De que falava Heráclito? Não lhe interessava tanto a fixidez das coisas, mas antes a sua fugacidade, o passado e o devir, por isso via o ser como uma mutação permanente. Para ele, a vida era uma luta constante entre os contrários. Se combinarmos a frase “Tudo flui” com outra das suas célebres máximas, “A guerra é a mãe de todas as coisas”, chegaremos ao cerne do seu pensamento. Para Heráclito, os opostos como o pró e o contra, o ser e o nada, fazem avançar o mundo e a vida. Pode-se dizer que em Heráclito aparece pela primeira vez o delineamento de tese e antítese e, com ele, a dialética. Com os sofistas, como por exemplo Protágoras, esse modo de pensar iria ocupar o centro da filosofia e conheceria o seu primeiro florescimento graças a Sócrates.

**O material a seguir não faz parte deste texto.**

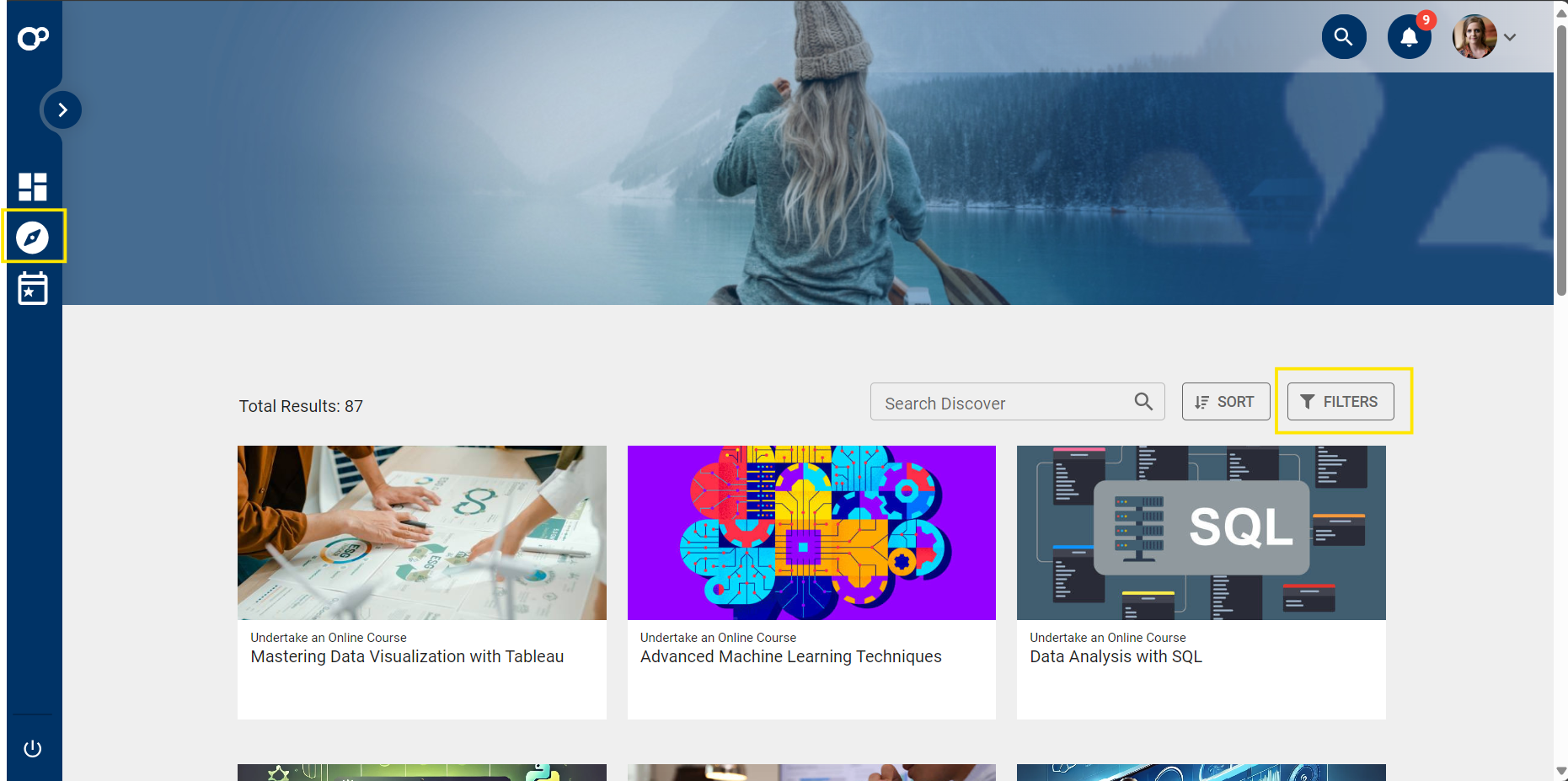Click the FILTERS button
Viewport: 1568px width, 781px height.
pyautogui.click(x=1341, y=402)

Com a frase “Tudo flui”, Heráclito adotou uma posição contrária à do seu contemporâneo Parmênides, que, à semelhança de muitos dos pensadores do seu tempo, era da opinião de que no ser nada fluía. Para Parmênides, o ser era imóvel e imutável; tudo estivera desde sempre presente e se o ser humano percebe as mudanças trata-se apenas de uma ilusão dos sentidos. Se alguém interroga a razão, deve reconhecer que só existe ser e não ser.
Enquanto Parmênides se baseava no ser e na razão pura, Heráclito preferia acreditar nos sentidos e na sua percepção das mudanças. Assim, Heráclito traçou o contraprojeto do pensamento dominante da sua época.
Temos conhecimento da frase de Heráclito “Tudo flui” por meio de Platão, que, no diálogo Crátilo, coloca as palavras pánta rhei (tudo flui) na boca de Sócrates, que, por sua vez, esclarece ter aprendido essa máxima com Heráclito. Os textos de Heráclito que se conservam (poucos foram os fragmentos que sobreviveram aos tempos) não contêm a citação literal “Tudo flui”. No entanto, neles encontramos duas frases (que variam segundo a tradução) que adquiriram realmente certa fama e podem ser consideradas variações ampliadas daquela. A primeira delas diz: “Não podemos banhar-nos duas vezes no mesmo rio.” Esta frase significa que, quando mergulhamos pela segunda vez num rio, a água que ele transporta é totalmente nova e que também nós mudamos. Por isso, a segunda vez não é como a primeira. A outra frase que se conservou é uma mera variante da anterior: “No mesmo rio entramos e não entramos, pois somos os mesmos e não o somos.”